Re: numerics
- To: mathgroup at smc.vnet.net
- Subject: [mg27285] Re: numerics
- From: "John Doty" <jpd at w-d.org>
- Date: Sat, 17 Feb 2001 03:31:03 -0500 (EST)
- Organization: Wampler-Doty Family
- References: <96iqph$d9j@smc.vnet.net>
- Sender: owner-wri-mathgroup at wolfram.com
In article <96iqph$d9j at smc.vnet.net>, Matt.Johnson at autolivasp.com wrote:
> mathematica gurus--
>
> Here's a frustrating problem, which seems to be simple. I can calculate
> a matrix by hand and enter it into Solve or Reduce and get the correct
> relationships:
>
> In[108]:= mat = Partition[{-0.2, 0.1, 0, 0.1, -0.3, 0.1, 0.1, 0.2,
> -0.1}, 3]; Reduce[mat.{x1, x2, x3} == {0, 0, 0}, {x1, x2, x3}] Out[109]=
> x1 == 0.5 x2 && x3 == 2.5 x2
>
> However, if I try to manipulate the matrix in Mathematica then solve, it
> doesn't work:
>
> In[110]:= mat1 = Partition[{0.8, 0.1, 0.1, 0.1, 0.7, 0.2, 0, 0.1, 0.9},
> 3]; imat = IdentityMatrix[Length[mat1]]; newmat = Transpose[mat1] -
> imat; In[113]:= newmat == mat Out[113]= True In[114]:= newmat === mat
> Out[114]= False In[115]:= Reduce[newmat.{x1, x2, x3} == {0, 0, 0}, {x1,
> x2, x3}] Out[115]= x1 == 0. && x2 == 0. && x3 == 0.

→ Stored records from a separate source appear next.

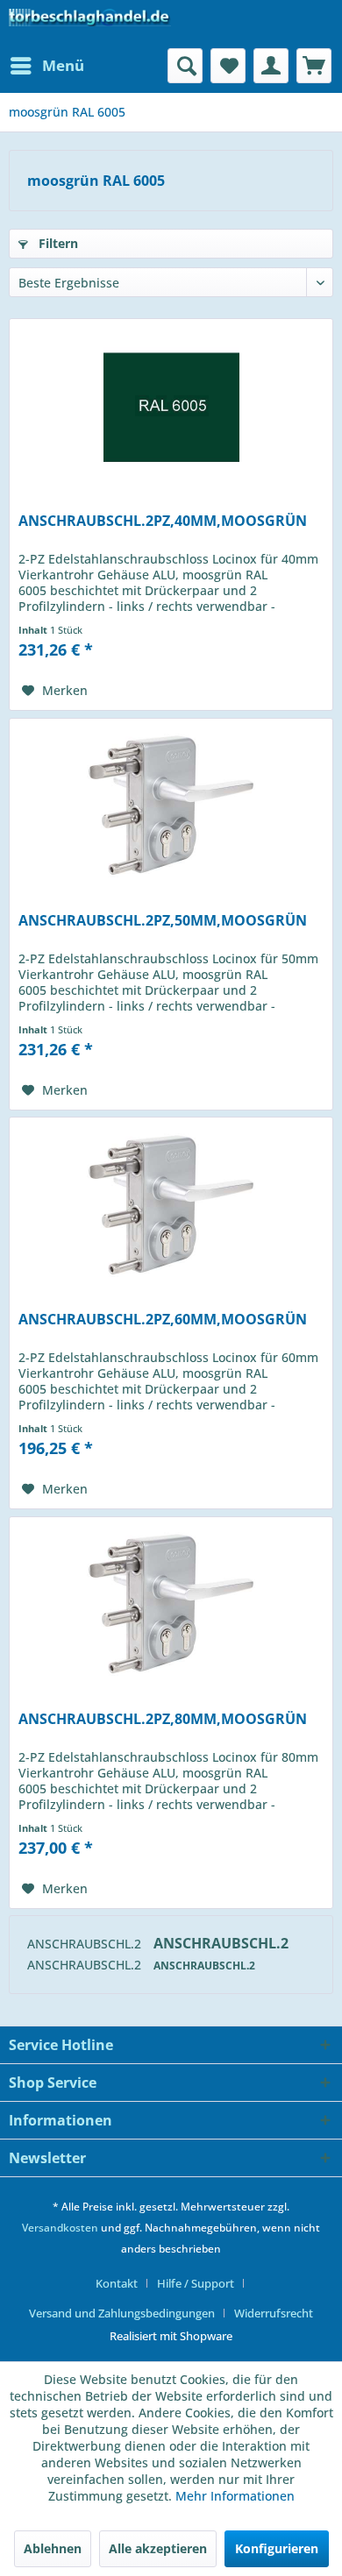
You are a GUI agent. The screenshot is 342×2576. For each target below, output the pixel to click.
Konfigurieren (276, 2548)
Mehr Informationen (235, 2495)
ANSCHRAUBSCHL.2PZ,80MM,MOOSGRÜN (162, 1719)
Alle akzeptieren (158, 2548)
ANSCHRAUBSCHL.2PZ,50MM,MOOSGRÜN (162, 921)
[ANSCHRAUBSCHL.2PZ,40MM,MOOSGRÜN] (171, 407)
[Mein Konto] (271, 65)
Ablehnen (53, 2548)
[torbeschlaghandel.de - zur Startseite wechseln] (90, 24)
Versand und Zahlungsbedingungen (122, 2313)
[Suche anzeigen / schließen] (185, 65)
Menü (63, 65)
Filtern (56, 243)
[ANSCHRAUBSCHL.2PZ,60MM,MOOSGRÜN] (171, 1205)
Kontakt (117, 2283)
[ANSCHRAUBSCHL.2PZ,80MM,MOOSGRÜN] (171, 1605)
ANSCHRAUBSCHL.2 (86, 1943)
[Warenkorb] (313, 65)
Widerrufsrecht (273, 2313)
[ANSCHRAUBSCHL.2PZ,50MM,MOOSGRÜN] (171, 806)
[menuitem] (46, 65)
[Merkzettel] (228, 65)
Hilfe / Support (195, 2283)
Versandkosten (60, 2227)
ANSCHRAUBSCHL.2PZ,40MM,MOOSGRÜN (162, 521)
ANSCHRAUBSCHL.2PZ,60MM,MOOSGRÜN (162, 1319)
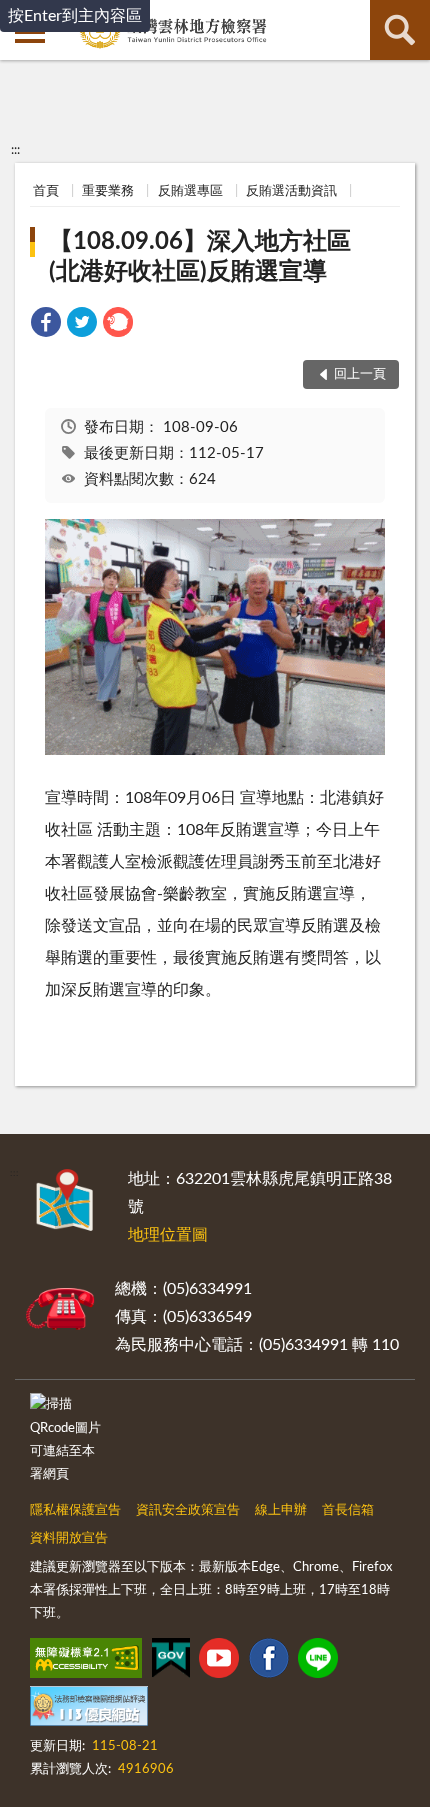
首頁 (46, 191)
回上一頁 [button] (360, 374)
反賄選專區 (190, 191)
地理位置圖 (168, 1235)
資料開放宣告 (69, 1538)
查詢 (400, 30)
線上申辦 (281, 1510)
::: (15, 150)
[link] (46, 325)
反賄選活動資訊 (291, 191)
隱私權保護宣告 (75, 1510)
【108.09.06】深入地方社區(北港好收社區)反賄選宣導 (200, 257)
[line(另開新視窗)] (318, 1662)
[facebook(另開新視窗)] (269, 1662)
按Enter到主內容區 (75, 16)
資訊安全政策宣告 (188, 1510)
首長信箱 (348, 1510)
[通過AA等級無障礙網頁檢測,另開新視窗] (86, 1662)
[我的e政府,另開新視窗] (171, 1662)
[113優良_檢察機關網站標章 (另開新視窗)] (89, 1710)
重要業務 (108, 191)
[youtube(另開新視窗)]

You can't reliably do this with approximate numbers:
In[1]:= x = 0.2
Out[1]= 0.2
In[2]:= y = 1 - 0.8
Out[2]= 0.2
x and y are apparently equal and:
In[3]:= x == y
Out[3]= True
appears to confirm this. However:
In[4]:= x-y == 0
Out[4]= False
In fact, because of rounding error:
In[5]:= x-y
-17
Out[5]= 5.55112 10
The equality test with "x == y" yields "True" because "==" allows for
some rounding error.
Your "imat" turned out to be exactly singular when reduced. However,
"newmat" did not. In general, you should not count on singularity of
approximate matrices: your result will depend on rounding error and the
order in which the reduction is computed.

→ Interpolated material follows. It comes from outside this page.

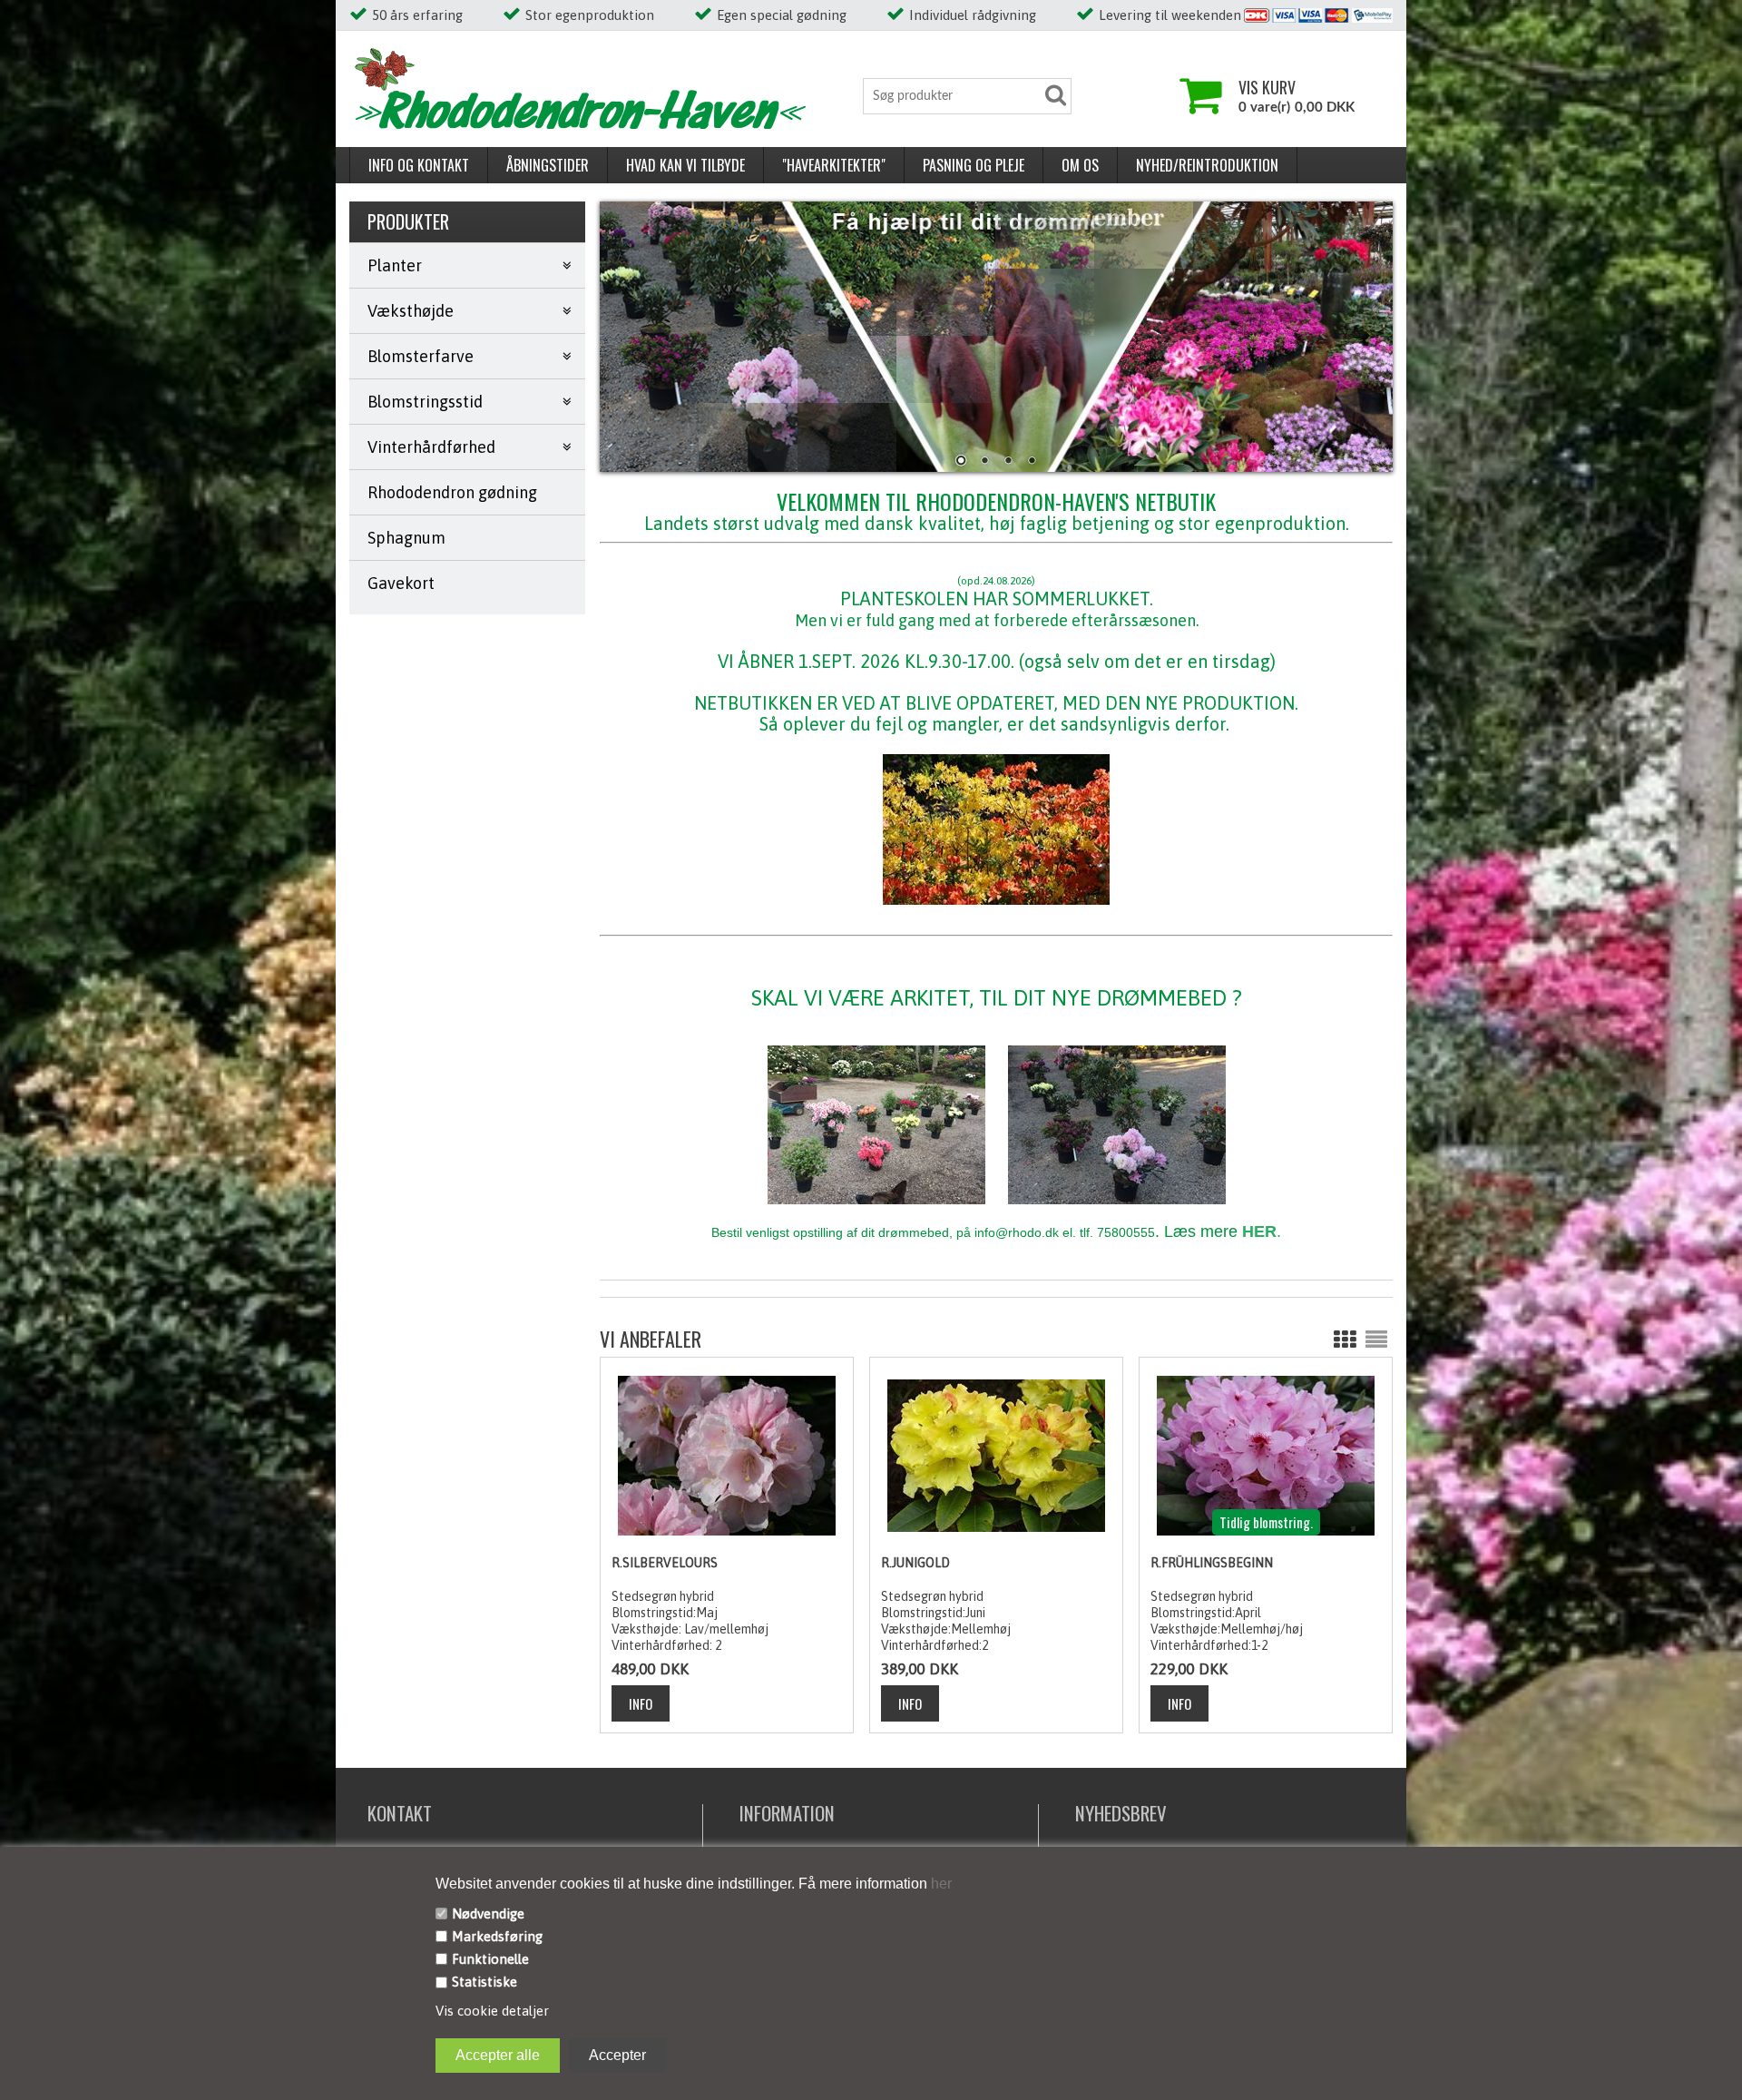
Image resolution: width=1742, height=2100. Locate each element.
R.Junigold (915, 1562)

This is not a particular difficulty with Mathematica: it is a problem
that any approximate calculation can encounter. Mathematica, however,
offers a way around it. If you replace your approximate numbers with
exact numbers (e.g. 1/5 in place of 0.2), you will get the result you want.
--
| John Doty "You can't confuse me, that's my job."
| Home: jpd at w-d.org
| Work: jpd at space.mit.edu